Dia 1 – Eu e Gravetos

Sandi Bart começa a narrar a história de sua quarentena

Tenho só uma vaga noção de como vim parar aqui.

Adoraria dizer “permita-me apresentar, caro leitor”, e desfiar uma série de credenciais literárias, grandes feitos, talvez um ou dois prêmios relevantes, no mínimo uma música gravada em 1998 que tivesse tocado bastante na rádio e ainda causasse nas pessoas alguma lembrança longínqua de um refrão ruim. Não tenho nada disso.

No máximo posso dizer que quando mais jovem eu: a) tinha um respeitabilíssimo bicudão de direita; b) conseguia tocar o hino nacional quase afinado usando as mãos como uma rudimentar ocarina; e c) sobrevivi à gripe do porco, sendo esta última a provável razão pela qual fui convidado a escrever para o Plural.

Como um veterano, esperava poder apenas contar para as gerações futuras sobre aqueles terríveis dias de confinamento, febres e medicamentos. Nenhum veterano espera que outra guerra vá explodir ali tão logo, na próxima esquina. Menos ainda que será convocado. Mas fomos. Eu e vocês, todos.

Hoje foi meu primeiro dia de home office, essa expressão tão moderna, tão google, tão tecnológica. Como tá a rede aí, pessoal? Faz chamada de vídeo coletiva, tudo funcionando, então bora botar o pib pra subir. Contei para minha mãe, ela sábia e jocosamente respondeu que já faz home office há décadas, desde que parou de fazer roça office e veio para a cidade.

Minha mãe é uma mulher engraçada.

Trabalhando de casa, e tentando não dar atenção demais à paranoia ou à hipocondria, acesso os sites oficiais do governo, esse governo tão apegado à ciência, para ver as últimas contagens de mortos e feridos. Fecho os sites para não dar atenção demais à paranoia ou à hipocondria.

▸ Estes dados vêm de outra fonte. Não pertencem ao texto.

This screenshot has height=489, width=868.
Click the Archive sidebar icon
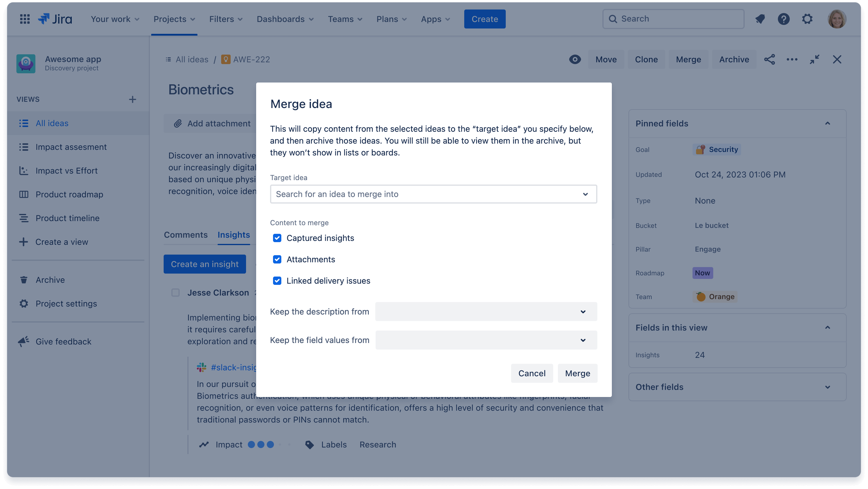click(x=24, y=280)
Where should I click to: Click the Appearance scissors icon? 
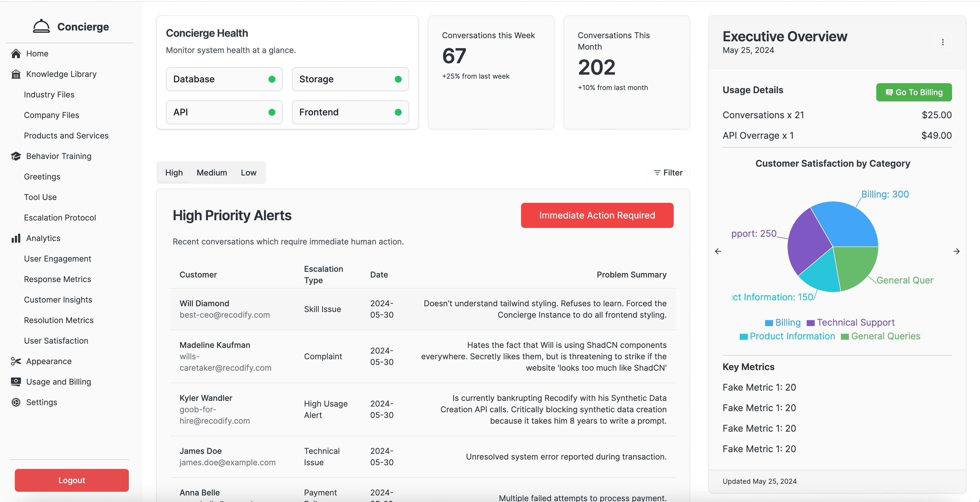tap(16, 361)
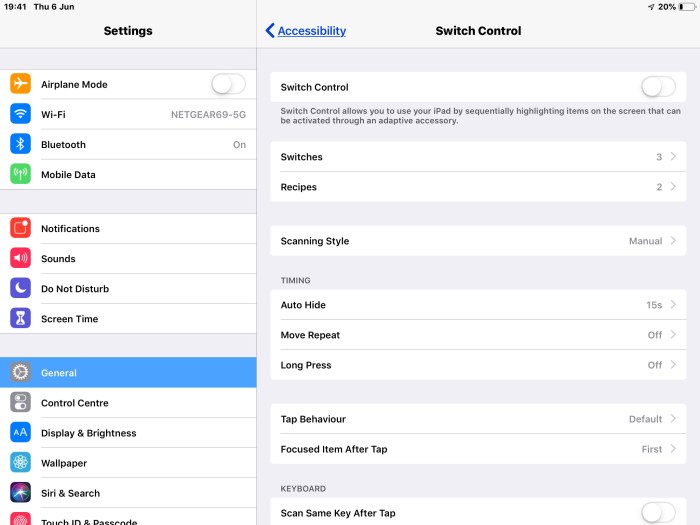Expand the Switches row chevron
Viewport: 700px width, 525px height.
[x=673, y=157]
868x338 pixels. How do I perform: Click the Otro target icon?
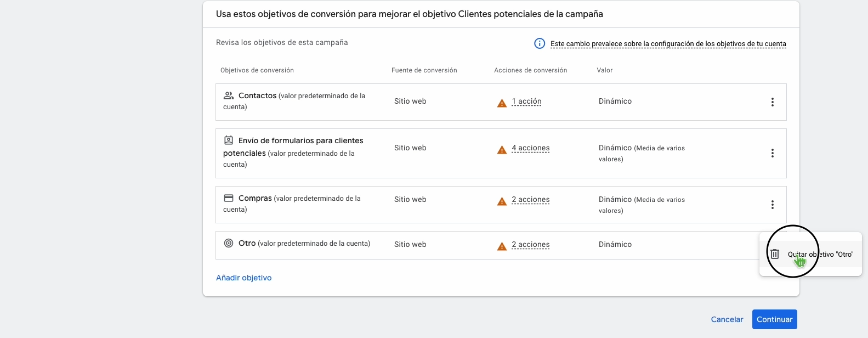pos(229,243)
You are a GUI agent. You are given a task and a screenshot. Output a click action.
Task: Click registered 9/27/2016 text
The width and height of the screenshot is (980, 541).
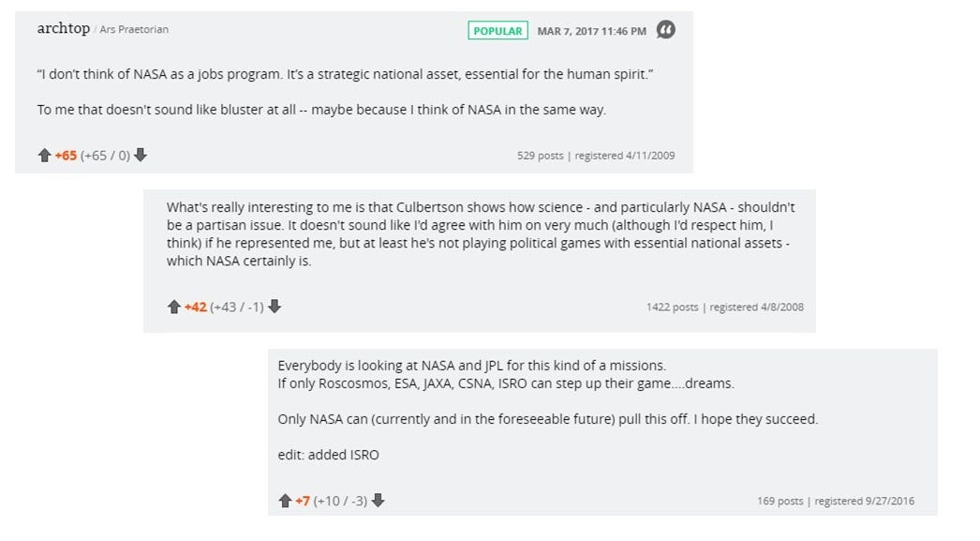tap(864, 502)
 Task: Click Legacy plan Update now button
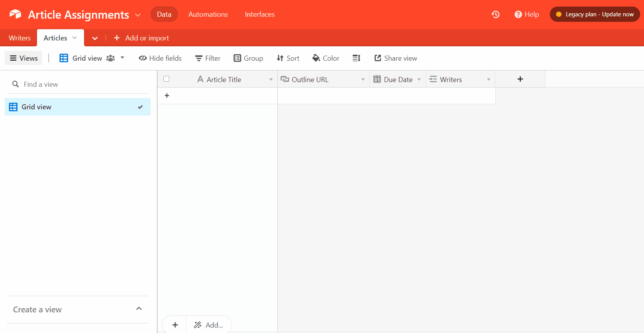pyautogui.click(x=595, y=14)
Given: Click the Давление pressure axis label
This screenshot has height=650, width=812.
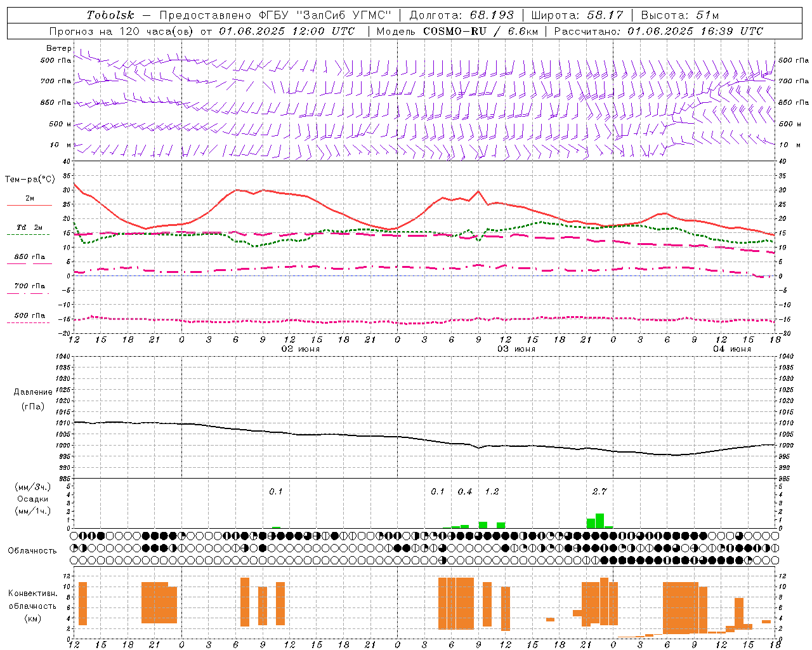Looking at the screenshot, I should tap(32, 392).
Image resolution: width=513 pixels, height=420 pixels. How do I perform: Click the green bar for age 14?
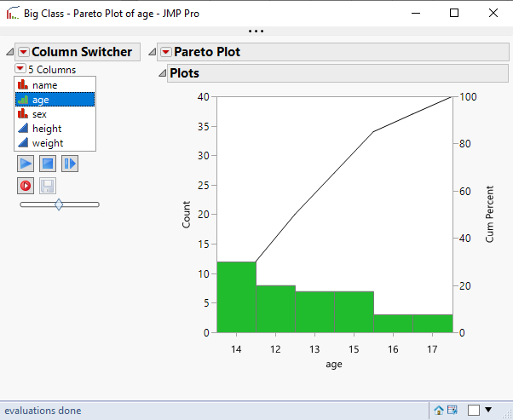(x=236, y=296)
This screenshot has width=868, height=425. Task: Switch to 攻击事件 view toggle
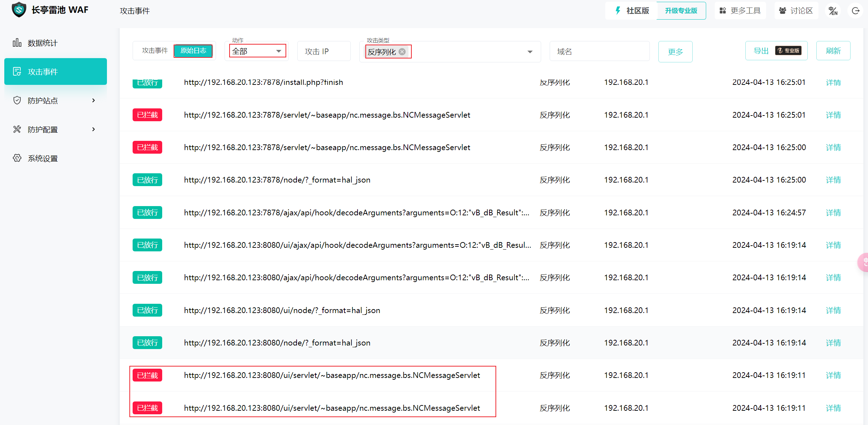tap(155, 51)
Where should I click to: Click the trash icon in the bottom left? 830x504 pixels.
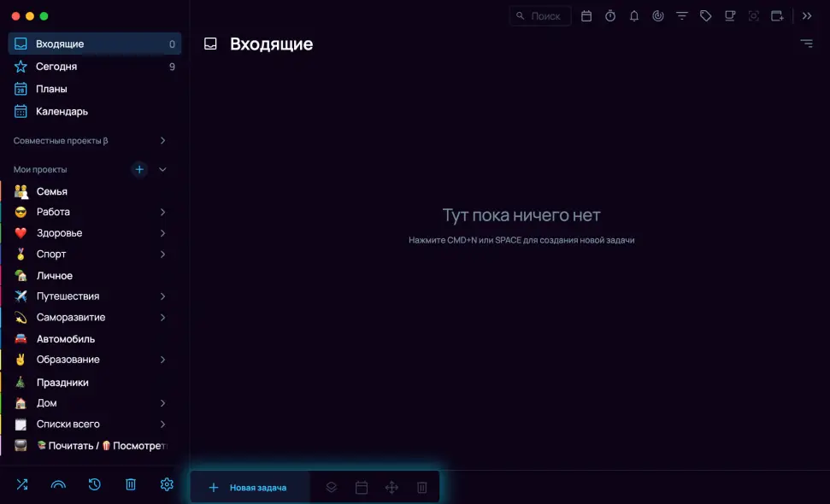130,484

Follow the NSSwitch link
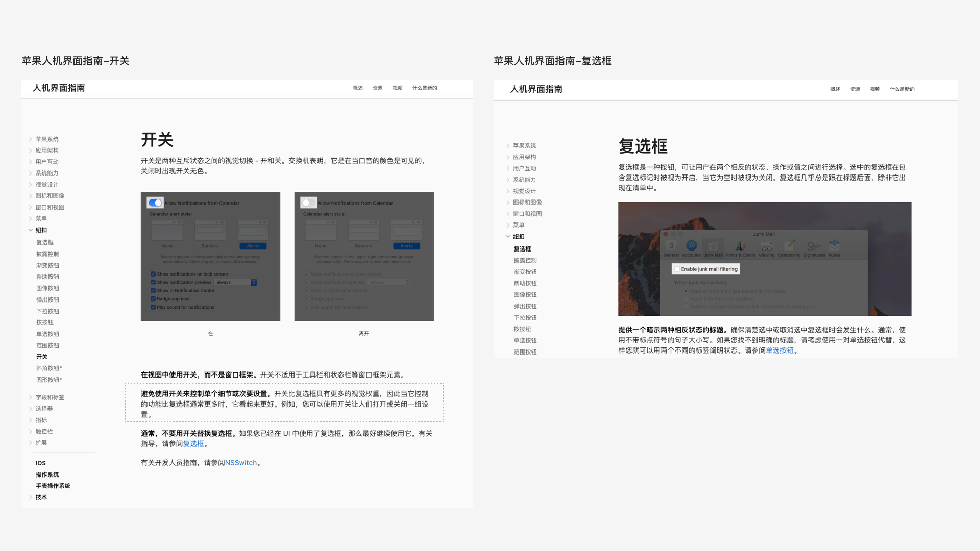241,463
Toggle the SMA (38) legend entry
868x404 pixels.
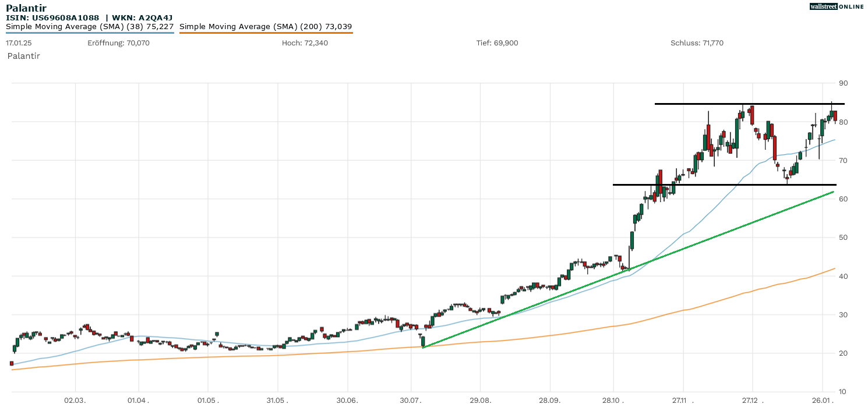coord(90,27)
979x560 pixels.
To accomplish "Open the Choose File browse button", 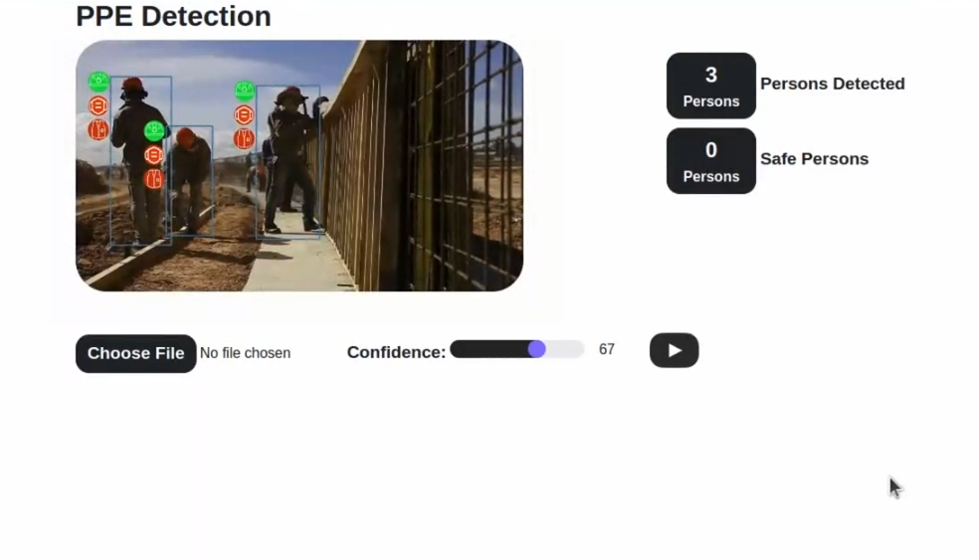I will (136, 353).
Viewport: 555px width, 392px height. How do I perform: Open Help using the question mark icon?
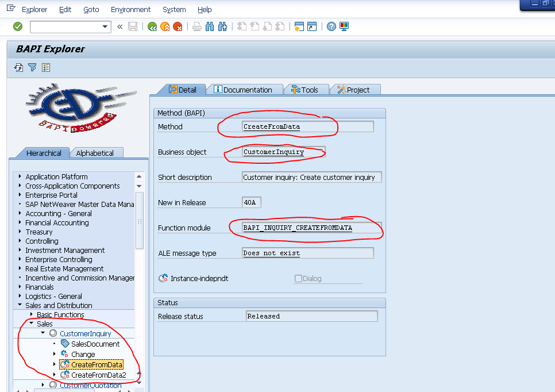[330, 26]

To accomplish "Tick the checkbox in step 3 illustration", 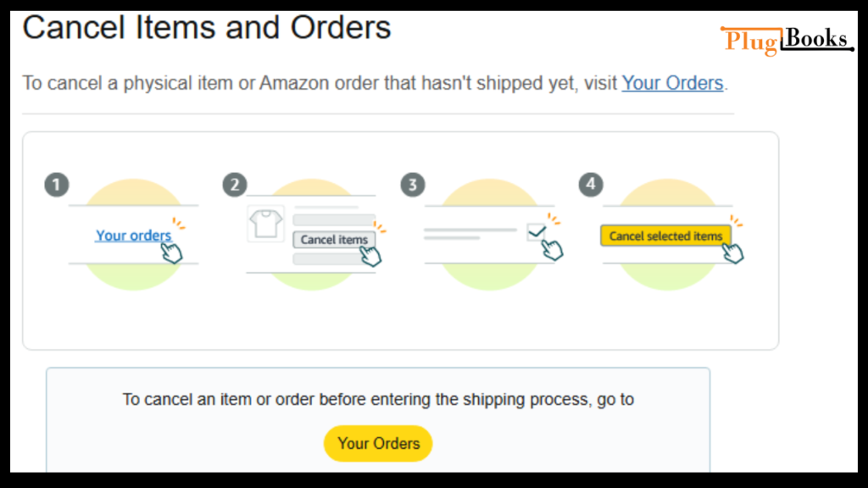I will click(536, 232).
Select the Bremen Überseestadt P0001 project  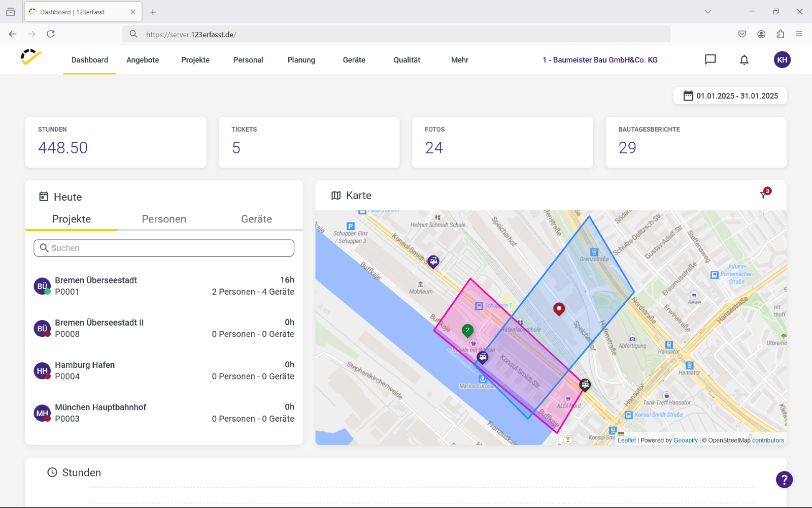click(164, 286)

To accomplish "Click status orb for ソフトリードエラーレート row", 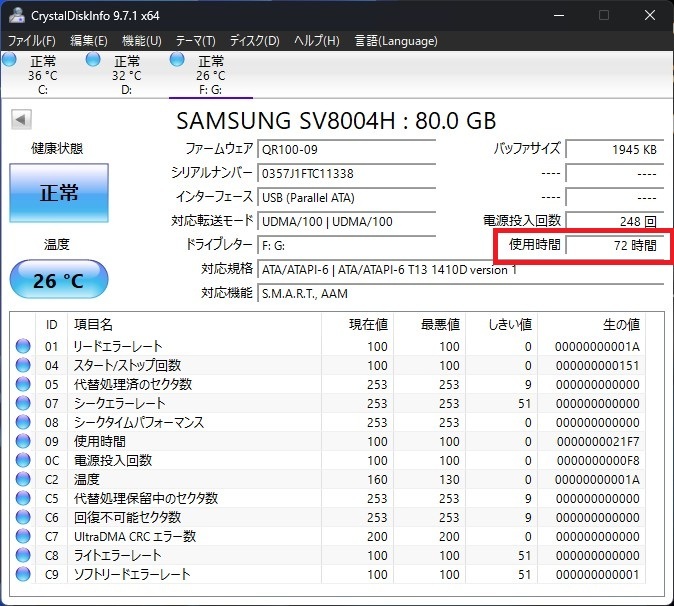I will click(23, 575).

À tardinha dou por encerrados os trabalhos que desenvolvi ao longo do dia sem sucumbir aos pedidos insistentes de carinho da gata aqui de casa. O nome dela é Julieta, mas eu a apelidei de Gravetos, já que sua natural tensão não permite que ela relaxe nunca suas finas perninhas de gata tensa, mesmo quando quer carinho.

Ligo por vídeo para meu afilhado. Aos três anos suas preocupações não alcançam a gravidade da pandemia. Ele me mostra suas pinturas, seus carrinhos, seu gato, seu estetoscópio. Por vídeo mesmo ele me oferece uma consulta grátis, mede minha pressão e escuta meu coração. Aparentemente estou bem. Por vídeo mesmo mandamos beijos e abraços, e por vídeo nos despedimos.

Que venha o fim de semana, que os idosos não sejam contaminados em massa, que o presidente pare de negar a ciência (ou no mínimo aprenda a colocar uma máscara direito, para seu próprio bem e dos seus), que eu possa logo abraçar novamente meu afilhado, que a guerra acabe cedo e a gente sobreviva a mais esse fim do mundo.

Se tudo correr bem logo estarei por aqui novamente. Mas agora Gravetos veio novamente pedir colo, e agora eu posso. Por favor, lavem bem as mãos.